:: DATASET EXTRACT

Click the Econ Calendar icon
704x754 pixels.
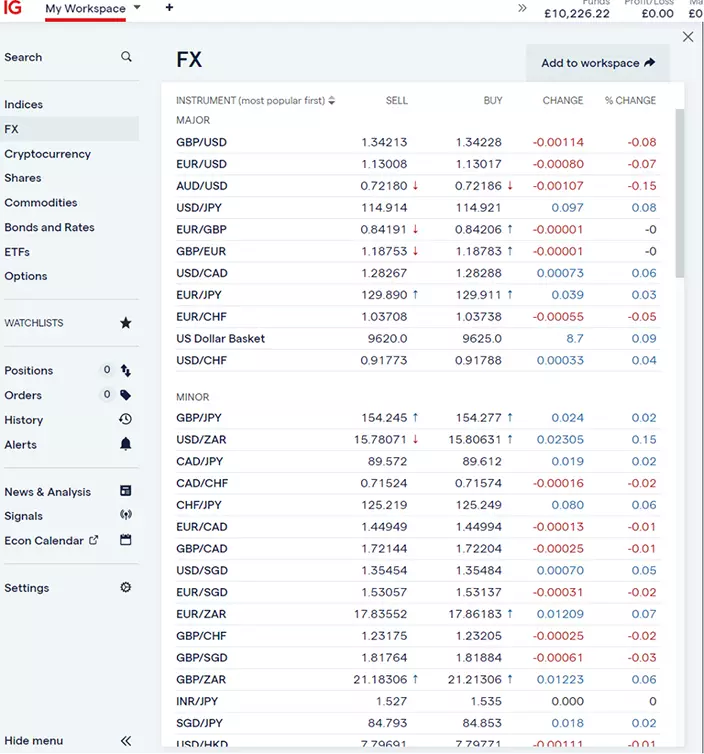coord(126,540)
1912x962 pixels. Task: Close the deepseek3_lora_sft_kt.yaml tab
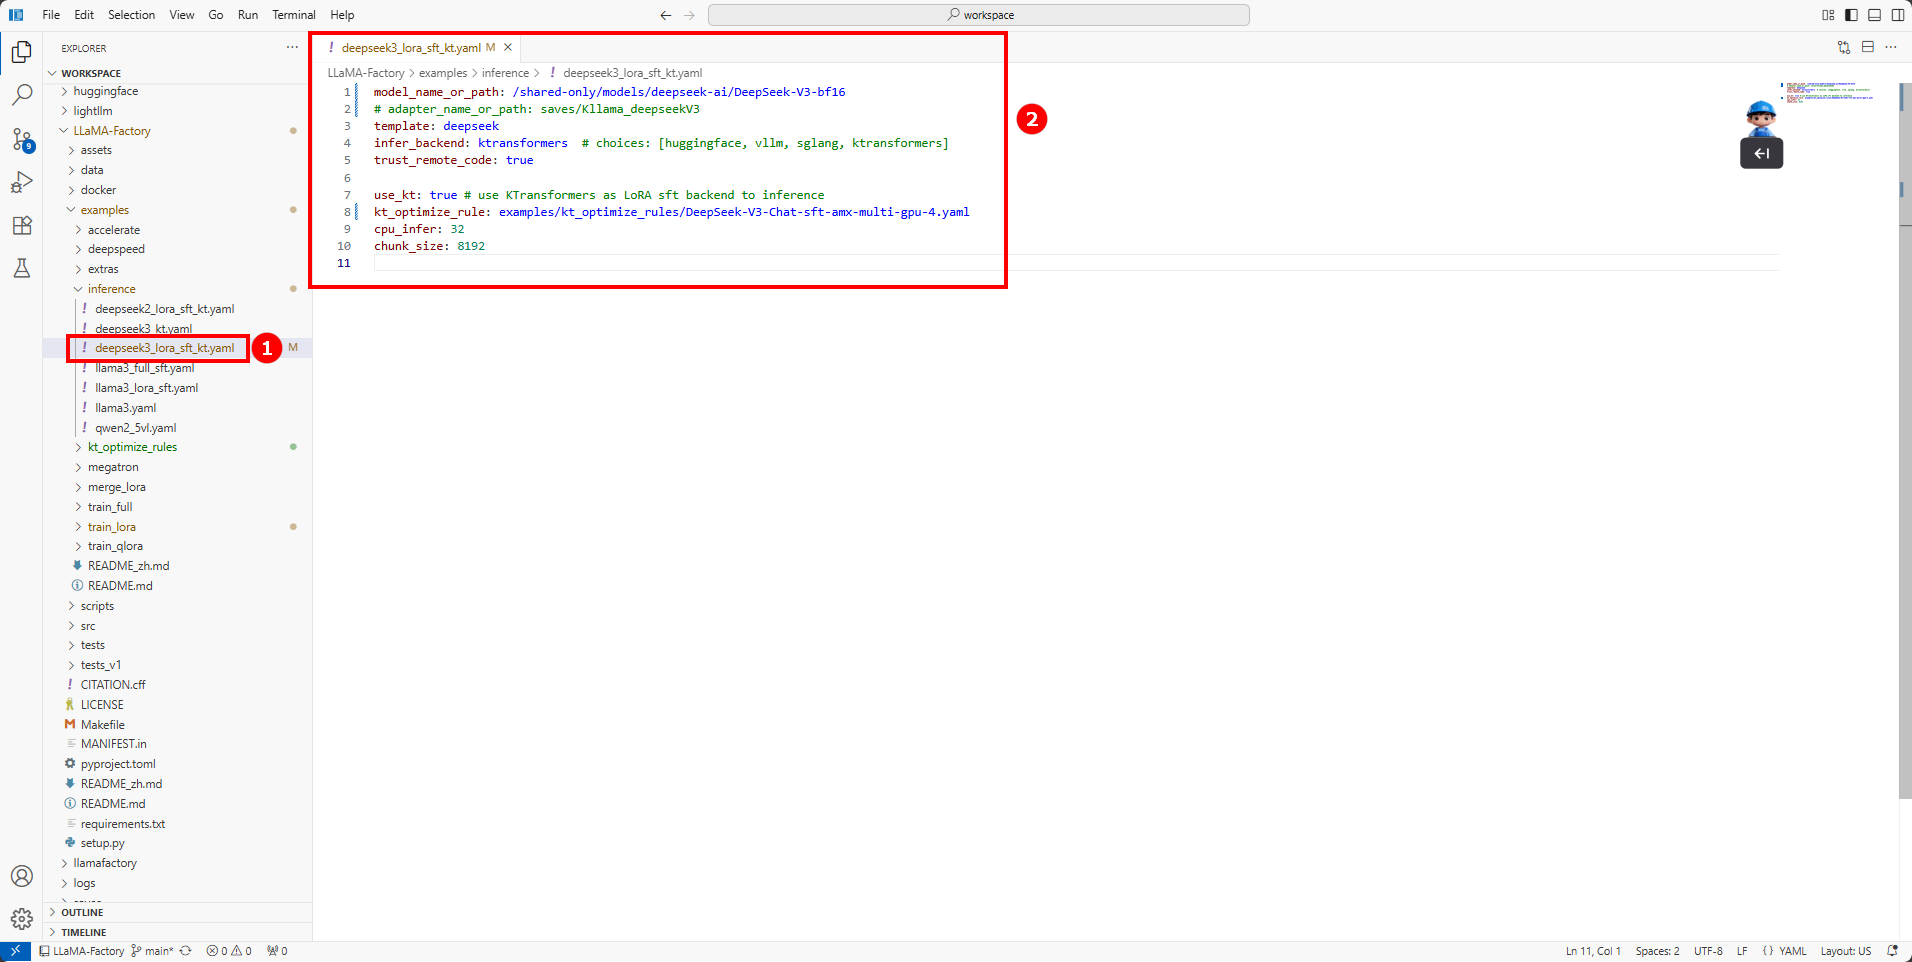coord(508,47)
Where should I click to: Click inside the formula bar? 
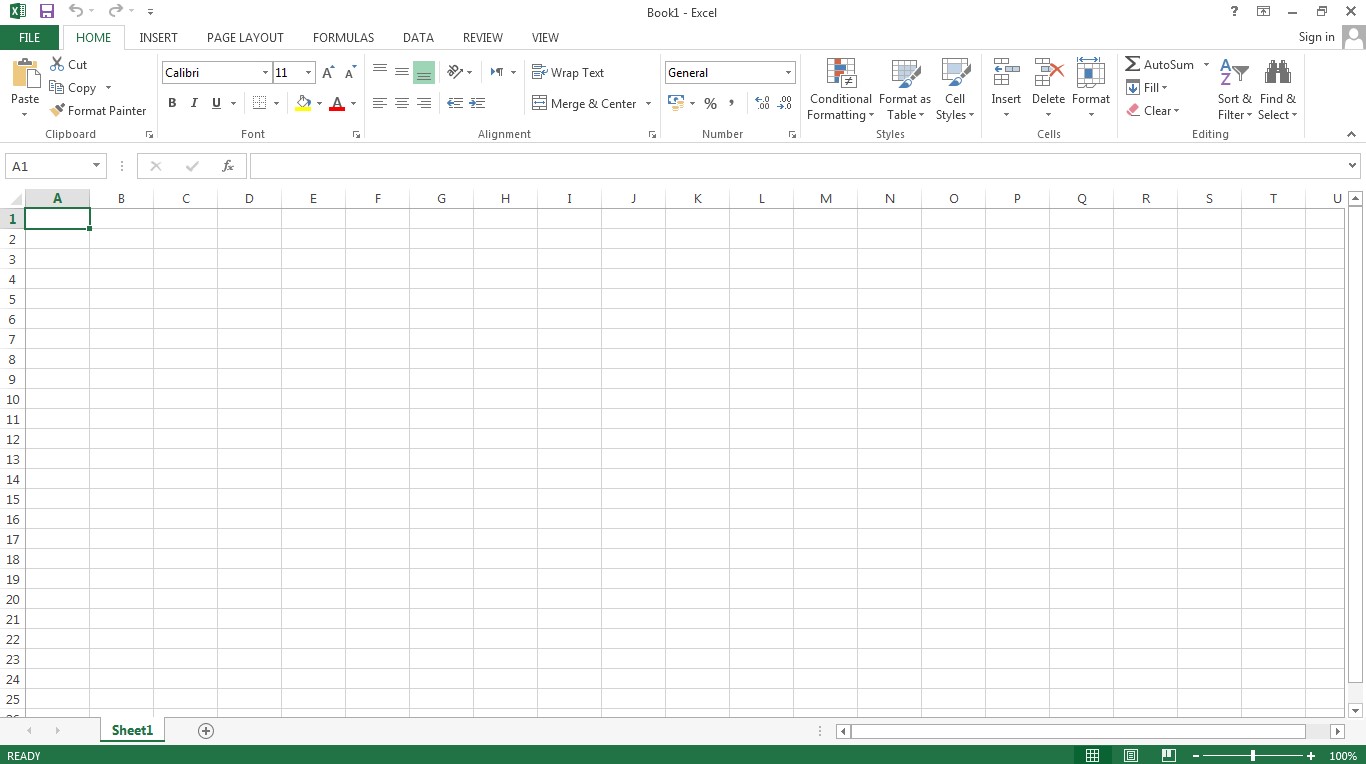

::::

**WHAT YOU ARE ASKED TO DO**
Please reproduce all the items above line for line, leaving out the pictures.

**WRITTEN RESPONSE**
Click the Econ Calendar icon
704x754 pixels.
coord(126,540)
1912x962 pixels. Task: Close the deepseek3_lora_sft_kt.yaml tab
coord(508,47)
Where should I click to: Click inside the formula bar? 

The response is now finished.